Commit Graph

56 Commits

Author SHA1 Message Date
Klaus Post
961b0b524e
Do not require restart when a disk is unreachable during node boot (#18576)
A disk that is not able to initialize when an instance is started
will never have a handler registered, which means a user will
need to restart the node after fixing the disk;

This will also prevent showing the wrong 'upgrade is needed.'
error message in that case.

When the disk is still failing, print an error every 30 minutes;
Disk reconnection will be retried every 30 seconds.

Co-authored-by: Anis Elleuch <anis@min.io>
2023-12-01 12:01:14 -08:00
Klaus Post
51aa59a737
perf: websocket grid connectivity for all internode communication (#18461)
This PR adds a WebSocket grid feature that allows servers to communicate via 
a single two-way connection.

There are two request types:

* Single requests, which are `[]byte => ([]byte, error)`. This is for efficient small
  roundtrips with small payloads.

* Streaming requests which are `[]byte, chan []byte => chan []byte (and error)`,
  which allows for different combinations of full two-way streams with an initial payload.

Only a single stream is created between two machines - and there is, as such, no
server/client relation since both sides can initiate and handle requests. Which server
initiates the request is decided deterministically on the server names.

Requests are made through a mux client and server, which handles message
passing, congestion, cancelation, timeouts, etc.

If a connection is lost, all requests are canceled, and the calling server will try
to reconnect.

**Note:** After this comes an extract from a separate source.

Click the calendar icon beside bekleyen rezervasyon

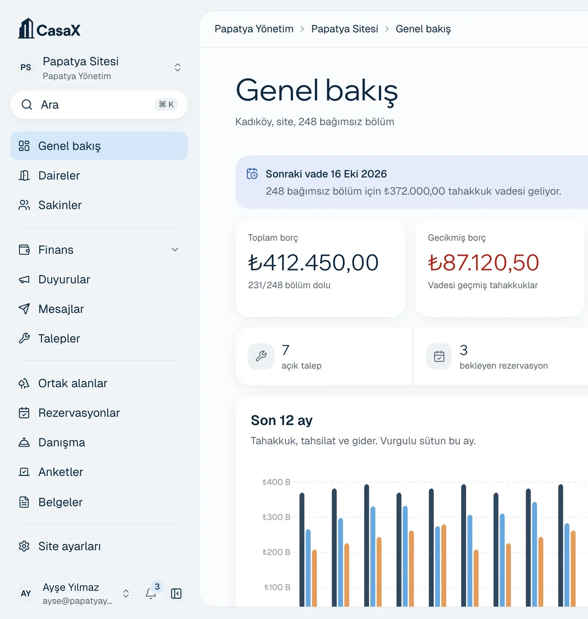click(439, 356)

Registered handlers can operate directly on byte 
slices or use a higher-level generics abstraction.

There is no versioning of handlers/clients, and incompatible changes should
be handled by adding new handlers.

The request path can be changed to a new one for any protocol changes.

First, all servers create a "Manager." The manager must know its address 
as well as all remote addresses. This will manage all connections.
To get a connection to any remote, ask the manager to provide it given
the remote address using.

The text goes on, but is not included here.